[[ Recorded information, beginning ]]

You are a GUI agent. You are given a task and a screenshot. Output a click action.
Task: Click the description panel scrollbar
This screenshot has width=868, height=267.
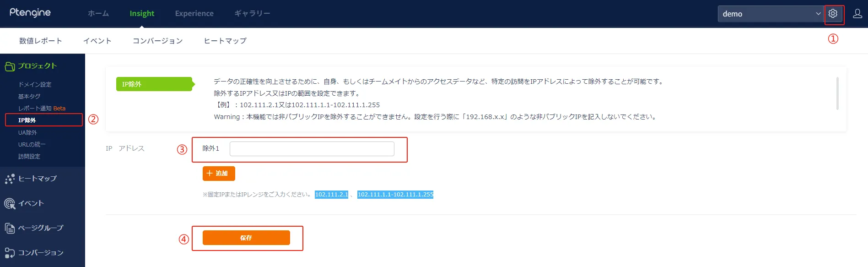tap(837, 93)
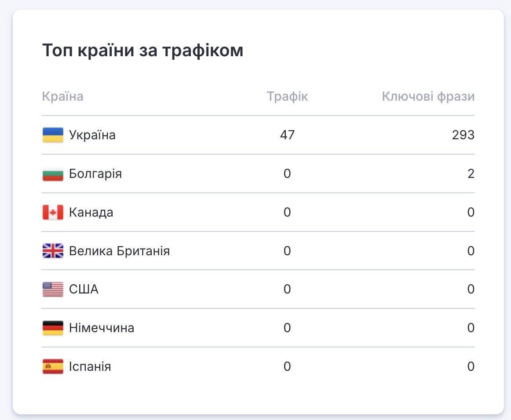Select the Україна country name

pos(92,135)
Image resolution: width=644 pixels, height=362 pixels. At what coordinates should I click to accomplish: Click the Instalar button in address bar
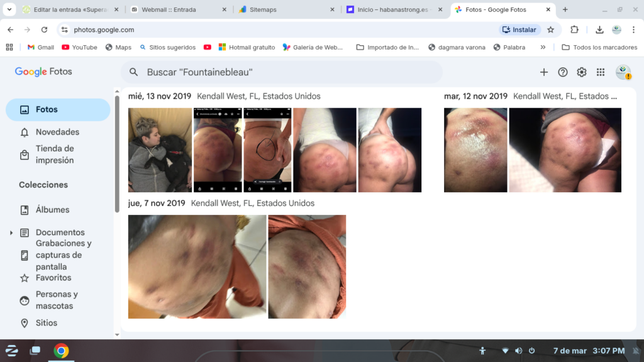[x=519, y=30]
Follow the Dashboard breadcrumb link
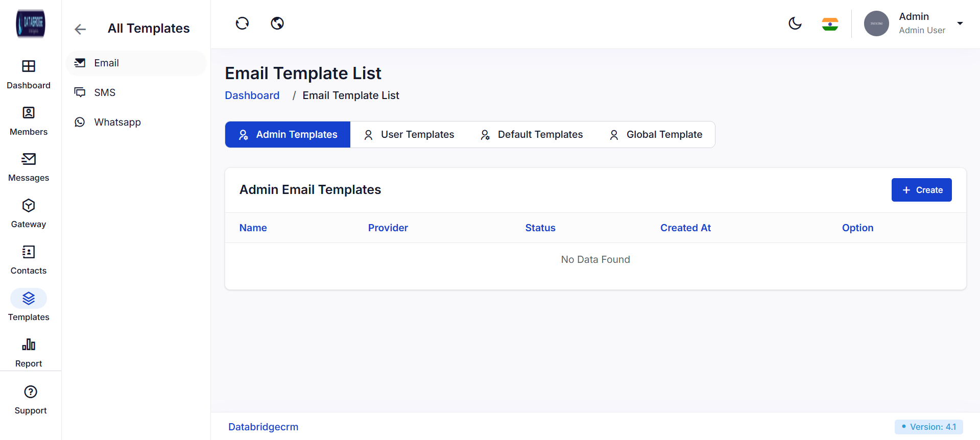This screenshot has height=440, width=980. [x=252, y=95]
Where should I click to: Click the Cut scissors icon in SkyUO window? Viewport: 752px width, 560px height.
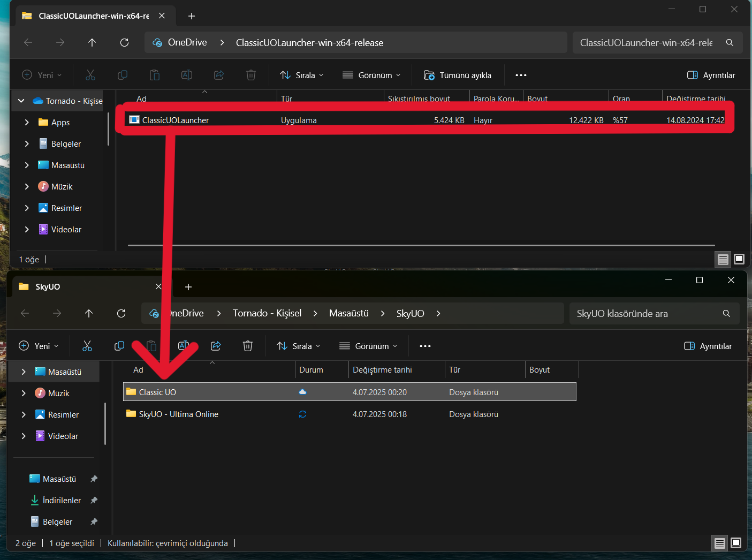87,346
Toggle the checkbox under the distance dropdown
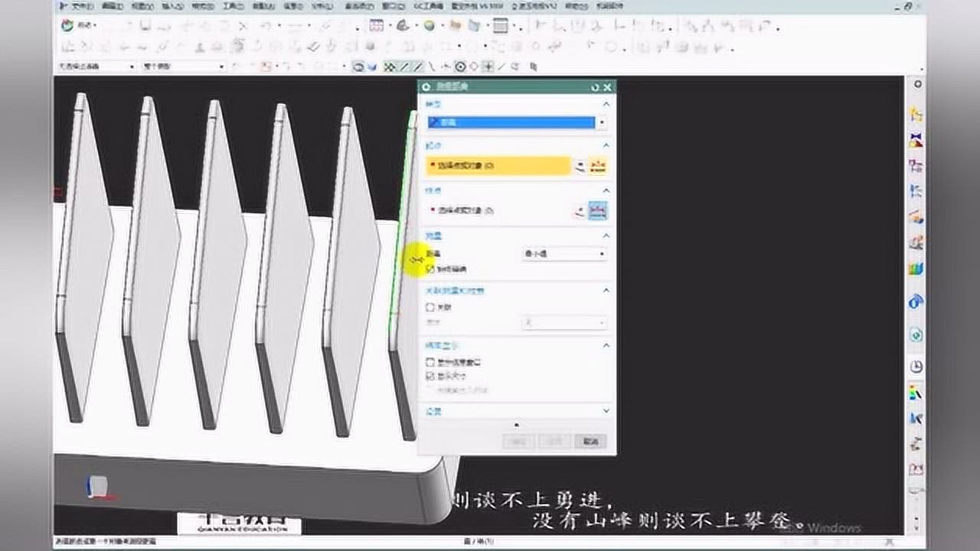Image resolution: width=980 pixels, height=551 pixels. tap(430, 269)
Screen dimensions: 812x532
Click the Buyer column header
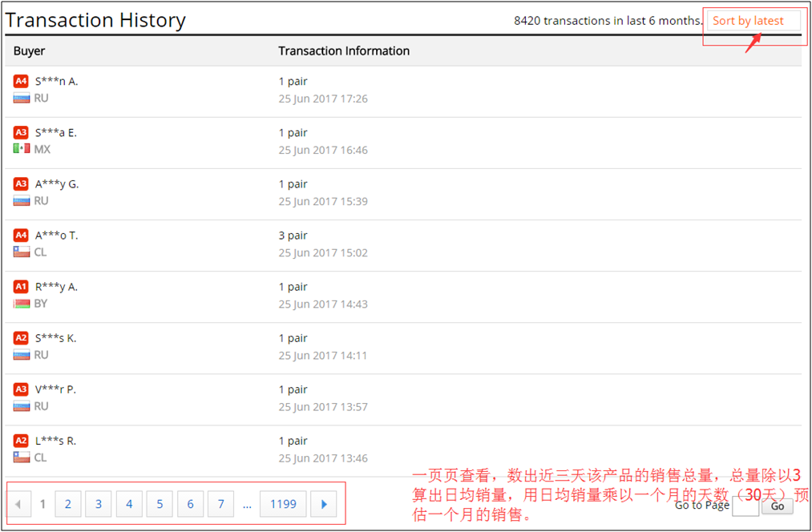click(30, 50)
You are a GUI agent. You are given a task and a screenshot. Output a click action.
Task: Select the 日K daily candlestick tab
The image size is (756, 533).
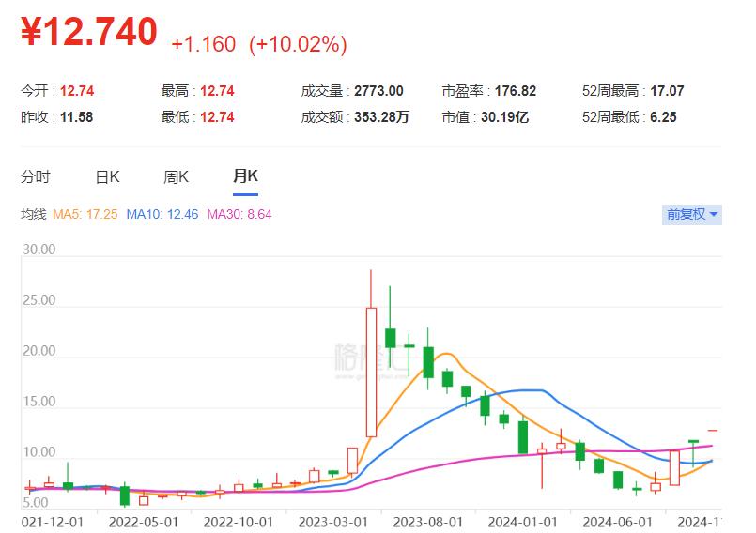point(107,176)
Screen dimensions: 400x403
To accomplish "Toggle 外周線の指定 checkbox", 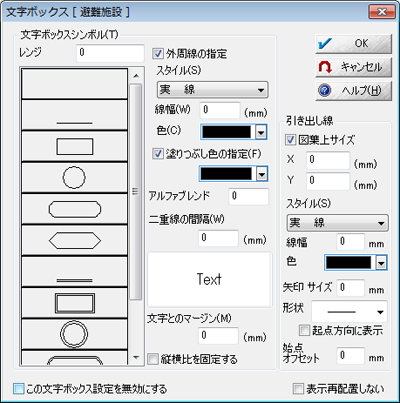I will click(158, 54).
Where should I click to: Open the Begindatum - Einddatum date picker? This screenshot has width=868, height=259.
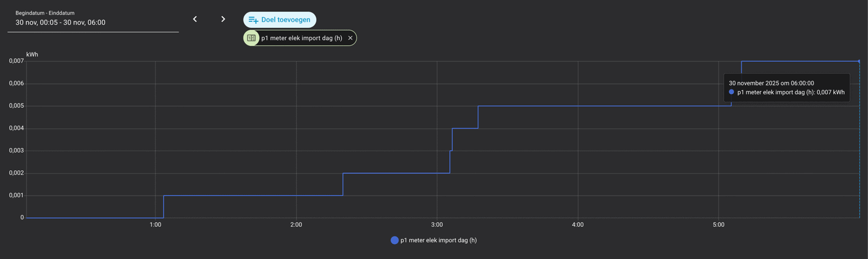tap(92, 22)
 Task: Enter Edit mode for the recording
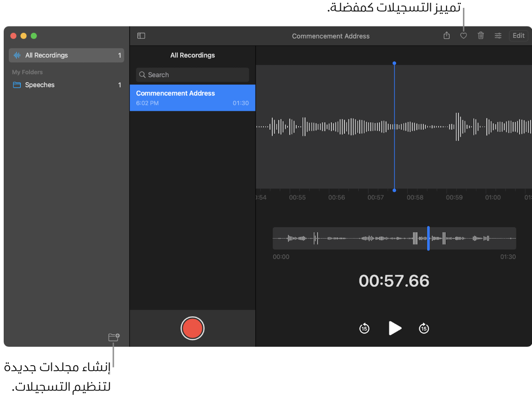click(x=518, y=36)
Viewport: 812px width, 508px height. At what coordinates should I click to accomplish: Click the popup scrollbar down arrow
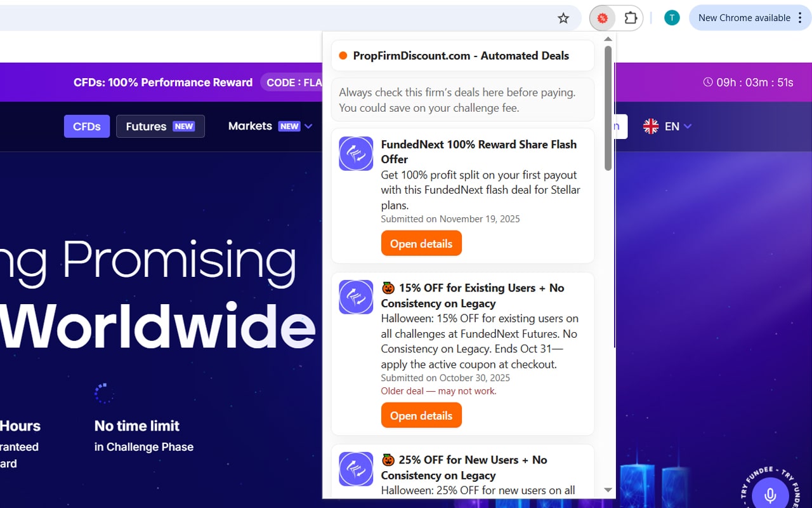(608, 490)
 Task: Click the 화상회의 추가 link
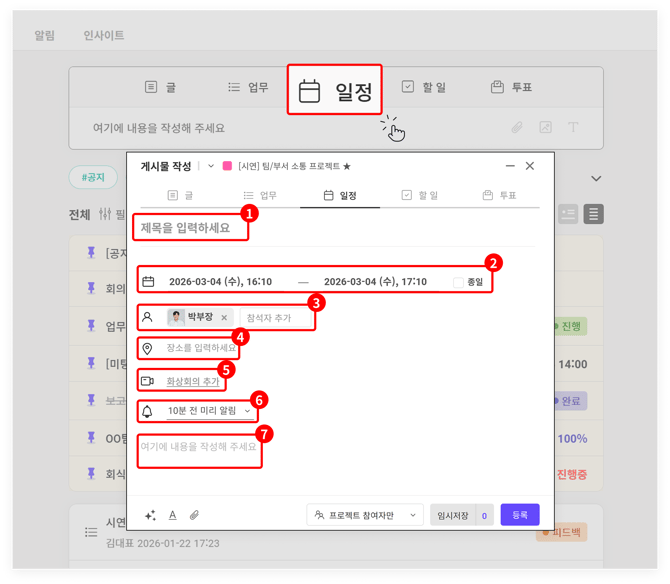coord(192,381)
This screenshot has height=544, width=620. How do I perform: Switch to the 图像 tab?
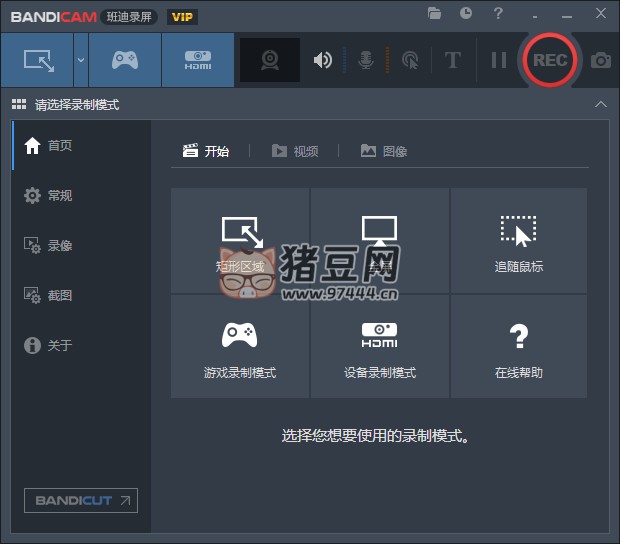point(384,151)
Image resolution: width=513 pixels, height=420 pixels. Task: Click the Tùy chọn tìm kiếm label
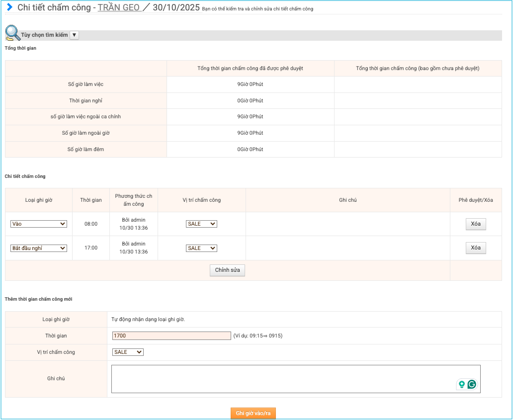pyautogui.click(x=44, y=35)
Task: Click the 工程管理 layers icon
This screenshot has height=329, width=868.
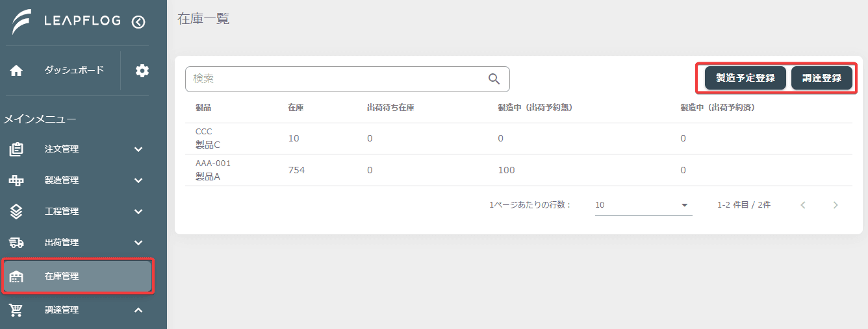Action: click(x=16, y=212)
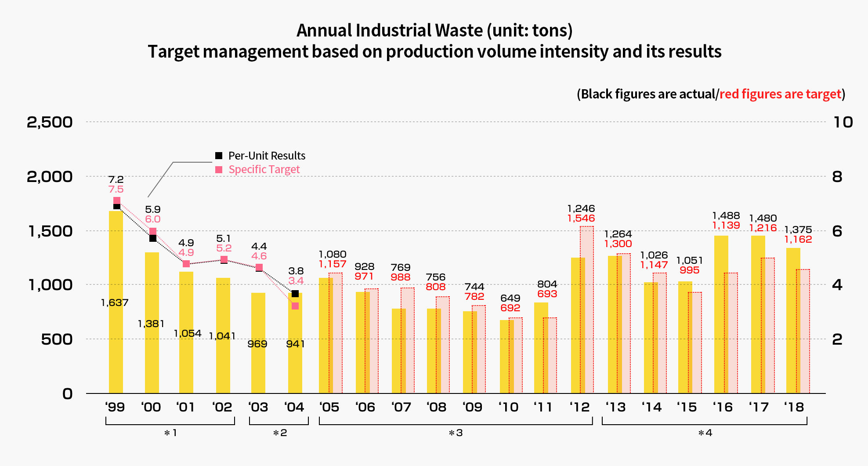
Task: Click the 1,637 value on the '99 bar
Action: click(x=115, y=302)
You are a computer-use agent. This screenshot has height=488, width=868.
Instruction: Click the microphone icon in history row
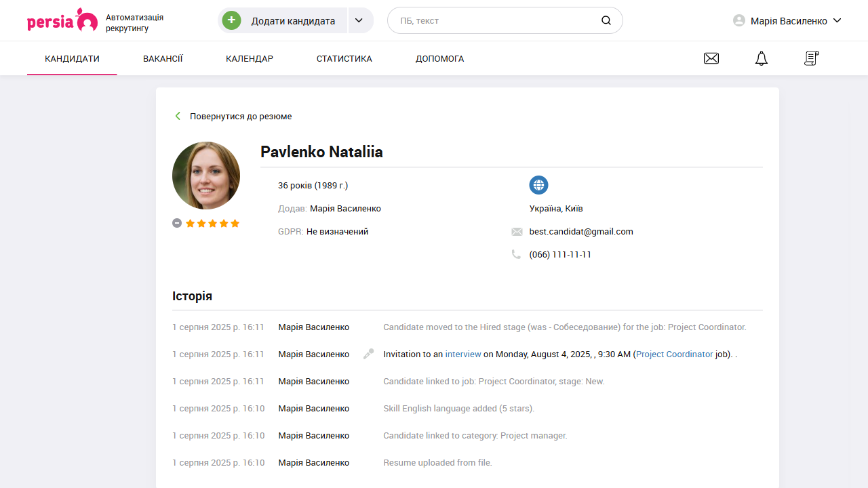coord(368,354)
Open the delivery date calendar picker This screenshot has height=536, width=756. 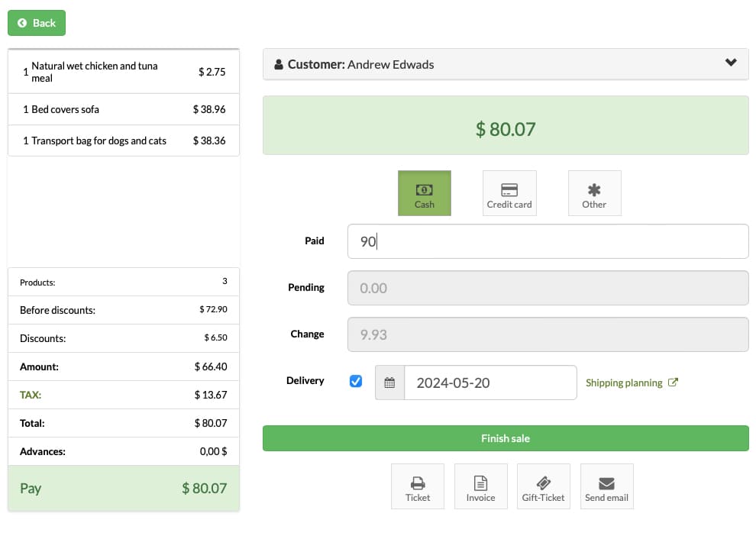point(389,383)
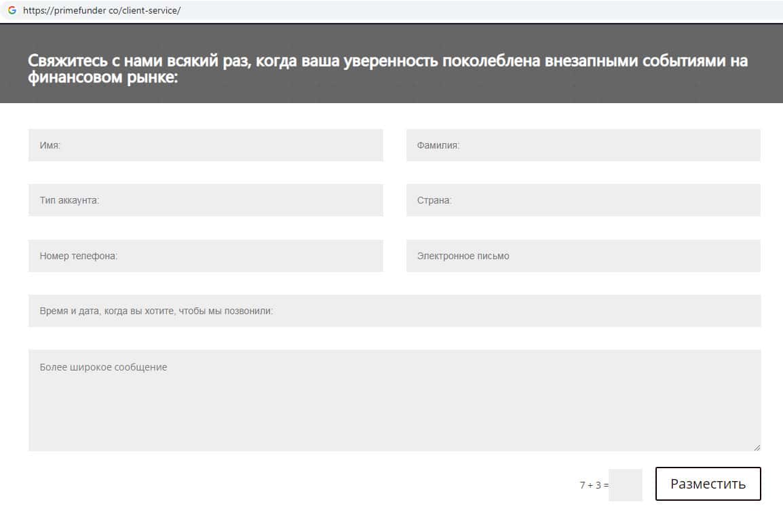This screenshot has width=783, height=532.
Task: Click into the Фамилия field
Action: click(583, 145)
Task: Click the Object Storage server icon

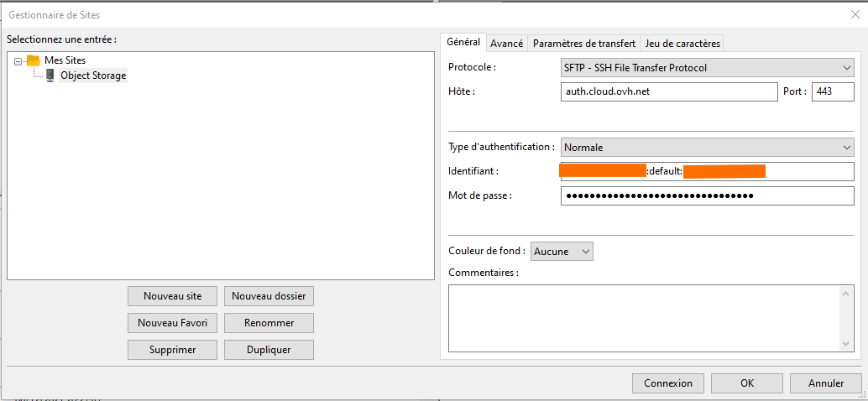Action: pos(50,76)
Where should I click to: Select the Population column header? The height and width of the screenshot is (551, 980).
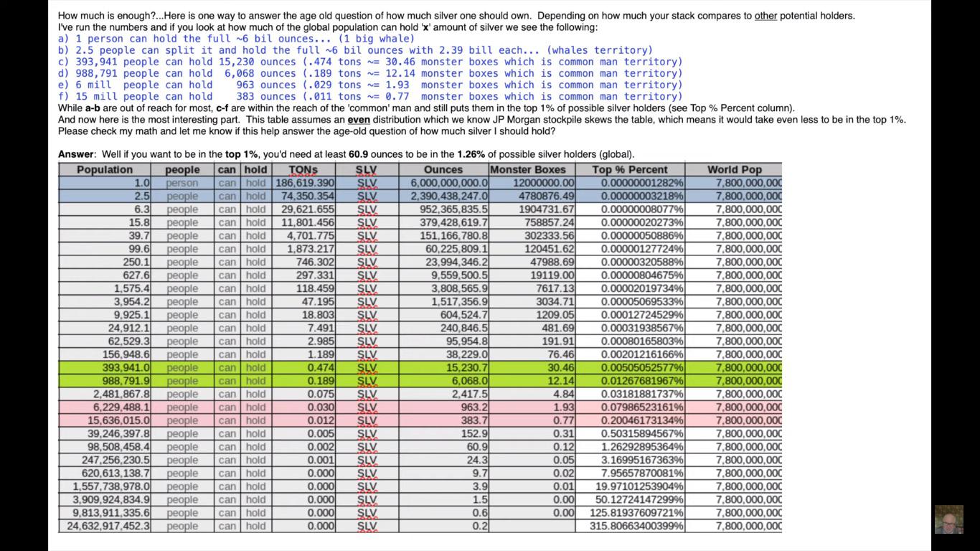[105, 170]
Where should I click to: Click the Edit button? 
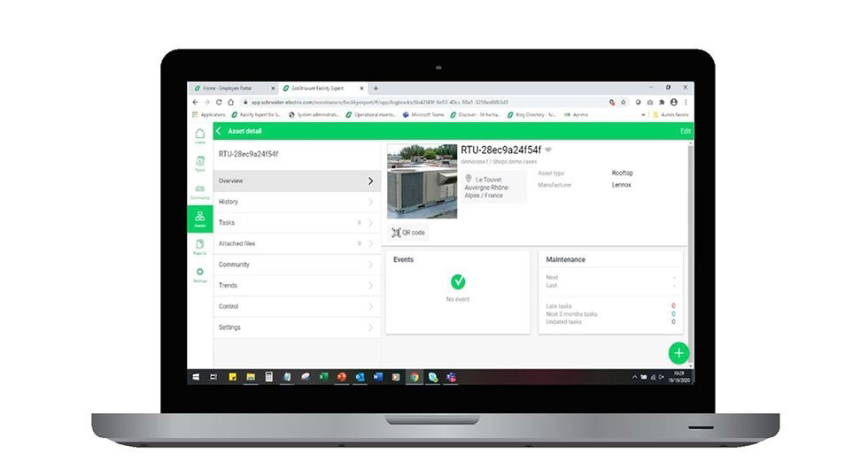tap(685, 131)
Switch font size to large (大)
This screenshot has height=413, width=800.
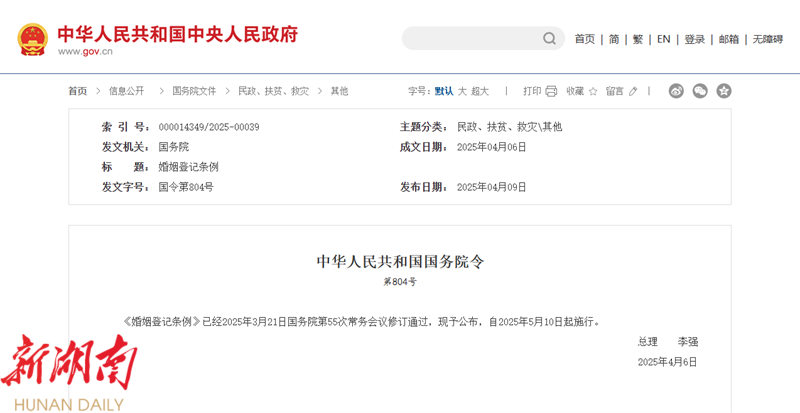pos(462,91)
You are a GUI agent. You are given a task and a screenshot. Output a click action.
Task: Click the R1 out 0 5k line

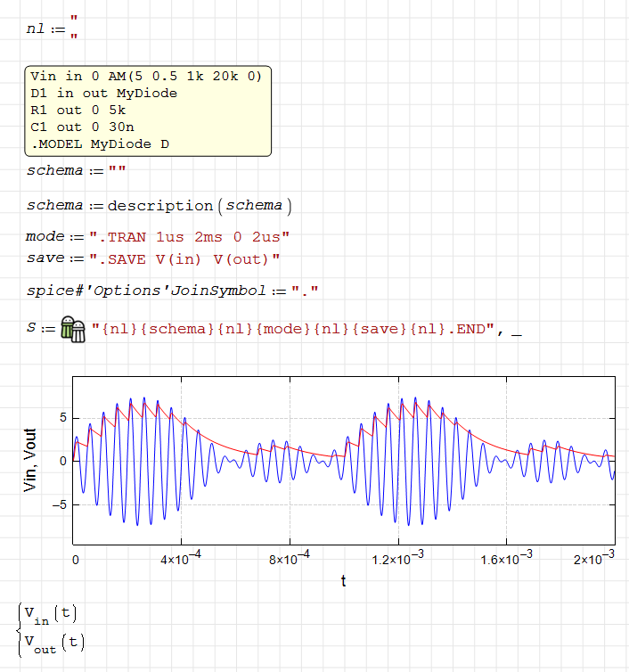click(78, 111)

[[ Recorded information, end ]]

Scan the entries above and copy each line where "dimensions" occurs.

Exercise output –
Screen dimensions: 812x532
Screen dimensions: 400x403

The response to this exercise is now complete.